REQUIRED WORK: Arrange the items as a numbered list, omitting blank lines, beginning at the line that contains "What do you see at coordinates (358, 69)" and stopping after the last of the items.

===== THE INPUT

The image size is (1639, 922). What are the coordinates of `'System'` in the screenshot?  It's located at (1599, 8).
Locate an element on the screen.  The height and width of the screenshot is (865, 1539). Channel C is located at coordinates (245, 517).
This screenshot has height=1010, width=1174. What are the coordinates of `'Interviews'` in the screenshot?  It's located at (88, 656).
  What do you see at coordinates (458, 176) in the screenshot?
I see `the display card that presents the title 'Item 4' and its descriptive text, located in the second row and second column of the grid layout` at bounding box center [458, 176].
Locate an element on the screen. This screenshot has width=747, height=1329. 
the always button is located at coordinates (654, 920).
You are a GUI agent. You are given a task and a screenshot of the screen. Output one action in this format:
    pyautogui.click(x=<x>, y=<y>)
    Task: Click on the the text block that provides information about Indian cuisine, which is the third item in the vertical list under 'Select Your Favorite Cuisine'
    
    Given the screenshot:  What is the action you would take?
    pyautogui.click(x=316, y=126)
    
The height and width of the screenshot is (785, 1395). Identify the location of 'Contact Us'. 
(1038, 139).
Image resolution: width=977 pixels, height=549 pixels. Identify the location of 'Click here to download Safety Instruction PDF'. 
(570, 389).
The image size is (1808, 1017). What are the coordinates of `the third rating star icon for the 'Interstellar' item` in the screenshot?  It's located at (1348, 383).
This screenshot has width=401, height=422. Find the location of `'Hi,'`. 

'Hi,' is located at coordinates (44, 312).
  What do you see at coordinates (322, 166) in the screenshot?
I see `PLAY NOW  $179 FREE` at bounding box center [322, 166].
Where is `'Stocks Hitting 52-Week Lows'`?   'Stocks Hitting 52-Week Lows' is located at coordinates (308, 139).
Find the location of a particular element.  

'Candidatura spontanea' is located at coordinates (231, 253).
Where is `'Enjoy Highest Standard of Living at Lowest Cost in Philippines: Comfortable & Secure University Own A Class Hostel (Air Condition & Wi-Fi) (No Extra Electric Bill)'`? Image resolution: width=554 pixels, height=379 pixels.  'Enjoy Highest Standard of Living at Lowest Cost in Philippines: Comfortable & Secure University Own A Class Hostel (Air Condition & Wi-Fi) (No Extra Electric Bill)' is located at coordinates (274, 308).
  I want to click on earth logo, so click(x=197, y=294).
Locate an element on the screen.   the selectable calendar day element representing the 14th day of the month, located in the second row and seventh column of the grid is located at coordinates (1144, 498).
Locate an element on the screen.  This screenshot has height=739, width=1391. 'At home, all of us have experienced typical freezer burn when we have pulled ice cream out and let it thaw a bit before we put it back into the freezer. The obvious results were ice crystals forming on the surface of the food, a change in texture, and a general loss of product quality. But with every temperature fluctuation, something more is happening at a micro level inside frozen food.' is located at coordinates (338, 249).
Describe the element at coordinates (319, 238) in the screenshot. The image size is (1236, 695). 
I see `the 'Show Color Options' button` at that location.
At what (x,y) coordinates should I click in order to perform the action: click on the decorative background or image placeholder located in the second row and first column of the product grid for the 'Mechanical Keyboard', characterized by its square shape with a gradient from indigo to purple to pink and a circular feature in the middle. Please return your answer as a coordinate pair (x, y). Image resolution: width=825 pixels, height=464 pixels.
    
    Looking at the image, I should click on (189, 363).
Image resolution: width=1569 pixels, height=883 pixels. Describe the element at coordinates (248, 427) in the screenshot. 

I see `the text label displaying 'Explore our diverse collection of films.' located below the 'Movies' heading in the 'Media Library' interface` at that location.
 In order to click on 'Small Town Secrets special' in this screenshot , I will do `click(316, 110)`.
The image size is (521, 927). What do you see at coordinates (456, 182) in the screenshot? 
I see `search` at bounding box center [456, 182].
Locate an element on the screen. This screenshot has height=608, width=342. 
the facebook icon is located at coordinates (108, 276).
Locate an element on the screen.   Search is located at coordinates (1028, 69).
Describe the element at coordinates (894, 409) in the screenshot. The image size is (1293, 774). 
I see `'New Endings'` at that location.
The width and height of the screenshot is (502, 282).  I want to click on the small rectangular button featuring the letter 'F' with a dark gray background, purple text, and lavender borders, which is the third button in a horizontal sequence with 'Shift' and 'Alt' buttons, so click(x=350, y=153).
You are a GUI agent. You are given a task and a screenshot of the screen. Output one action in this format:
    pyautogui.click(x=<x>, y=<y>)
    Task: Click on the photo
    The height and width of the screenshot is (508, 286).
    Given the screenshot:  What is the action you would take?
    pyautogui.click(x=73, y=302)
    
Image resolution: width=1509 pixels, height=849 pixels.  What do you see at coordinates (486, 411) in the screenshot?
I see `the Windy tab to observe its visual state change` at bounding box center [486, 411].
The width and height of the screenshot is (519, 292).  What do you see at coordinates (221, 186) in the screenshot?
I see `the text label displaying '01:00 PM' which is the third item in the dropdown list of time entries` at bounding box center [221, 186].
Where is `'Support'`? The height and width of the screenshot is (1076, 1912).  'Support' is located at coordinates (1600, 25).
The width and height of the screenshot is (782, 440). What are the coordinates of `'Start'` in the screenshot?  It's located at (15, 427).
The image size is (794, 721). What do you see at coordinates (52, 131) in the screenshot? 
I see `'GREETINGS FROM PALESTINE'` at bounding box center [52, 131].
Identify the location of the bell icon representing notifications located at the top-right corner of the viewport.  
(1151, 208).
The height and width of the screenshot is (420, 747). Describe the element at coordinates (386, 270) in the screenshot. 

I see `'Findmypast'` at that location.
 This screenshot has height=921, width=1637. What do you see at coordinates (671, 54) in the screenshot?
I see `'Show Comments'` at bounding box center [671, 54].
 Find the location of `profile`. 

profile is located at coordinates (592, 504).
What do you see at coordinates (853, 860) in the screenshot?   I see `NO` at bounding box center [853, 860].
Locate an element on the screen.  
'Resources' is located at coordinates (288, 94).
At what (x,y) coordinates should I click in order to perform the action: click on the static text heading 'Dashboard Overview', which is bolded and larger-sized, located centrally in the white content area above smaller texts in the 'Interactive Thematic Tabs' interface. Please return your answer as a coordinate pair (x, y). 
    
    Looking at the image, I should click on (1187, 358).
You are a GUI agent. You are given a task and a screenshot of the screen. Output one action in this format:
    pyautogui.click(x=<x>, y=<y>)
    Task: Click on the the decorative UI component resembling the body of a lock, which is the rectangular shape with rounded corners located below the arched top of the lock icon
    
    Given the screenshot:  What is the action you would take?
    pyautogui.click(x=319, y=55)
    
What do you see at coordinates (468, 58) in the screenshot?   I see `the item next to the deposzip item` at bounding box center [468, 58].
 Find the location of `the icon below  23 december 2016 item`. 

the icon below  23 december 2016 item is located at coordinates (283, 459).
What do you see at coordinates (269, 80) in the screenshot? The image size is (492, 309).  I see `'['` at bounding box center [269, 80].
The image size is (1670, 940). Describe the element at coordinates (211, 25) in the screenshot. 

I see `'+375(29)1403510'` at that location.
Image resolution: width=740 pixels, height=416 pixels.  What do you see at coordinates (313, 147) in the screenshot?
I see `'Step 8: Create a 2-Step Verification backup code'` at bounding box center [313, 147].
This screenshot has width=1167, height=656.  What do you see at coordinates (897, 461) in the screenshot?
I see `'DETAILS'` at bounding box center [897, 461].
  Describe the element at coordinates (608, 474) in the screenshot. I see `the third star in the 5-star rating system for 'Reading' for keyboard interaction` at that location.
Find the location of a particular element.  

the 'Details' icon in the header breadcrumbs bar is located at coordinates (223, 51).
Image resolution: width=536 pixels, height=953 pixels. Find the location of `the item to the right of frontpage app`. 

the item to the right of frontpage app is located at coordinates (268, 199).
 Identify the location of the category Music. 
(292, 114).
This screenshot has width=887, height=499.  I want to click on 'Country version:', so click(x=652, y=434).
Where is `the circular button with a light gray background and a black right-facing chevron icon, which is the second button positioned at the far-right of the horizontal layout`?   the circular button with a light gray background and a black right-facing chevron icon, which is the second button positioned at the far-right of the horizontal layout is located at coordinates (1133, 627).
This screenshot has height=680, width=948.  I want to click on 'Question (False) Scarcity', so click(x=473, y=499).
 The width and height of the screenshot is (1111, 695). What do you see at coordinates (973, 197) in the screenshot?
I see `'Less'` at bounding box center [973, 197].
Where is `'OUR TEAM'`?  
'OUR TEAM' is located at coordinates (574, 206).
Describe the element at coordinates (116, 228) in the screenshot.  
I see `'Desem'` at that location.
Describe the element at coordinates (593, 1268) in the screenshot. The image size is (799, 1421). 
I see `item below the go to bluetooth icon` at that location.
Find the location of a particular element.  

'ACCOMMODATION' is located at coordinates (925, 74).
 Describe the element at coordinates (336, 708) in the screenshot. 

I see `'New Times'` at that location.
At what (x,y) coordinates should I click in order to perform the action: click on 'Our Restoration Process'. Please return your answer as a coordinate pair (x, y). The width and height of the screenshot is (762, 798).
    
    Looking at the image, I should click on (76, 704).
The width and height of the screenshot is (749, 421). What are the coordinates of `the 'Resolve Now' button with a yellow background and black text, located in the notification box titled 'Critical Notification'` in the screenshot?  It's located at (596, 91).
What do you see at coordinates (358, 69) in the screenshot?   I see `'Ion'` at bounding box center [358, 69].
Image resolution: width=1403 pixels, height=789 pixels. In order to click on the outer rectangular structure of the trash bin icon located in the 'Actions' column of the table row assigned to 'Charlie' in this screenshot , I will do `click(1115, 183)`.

==========

ANSWER TO THIS PROBLEM:
1. What do you see at coordinates (358, 69) in the screenshot?   I see `'Ion'` at bounding box center [358, 69].
2. Image resolution: width=1403 pixels, height=789 pixels. In order to click on the outer rectangular structure of the trash bin icon located in the 'Actions' column of the table row assigned to 'Charlie' in this screenshot , I will do `click(1115, 183)`.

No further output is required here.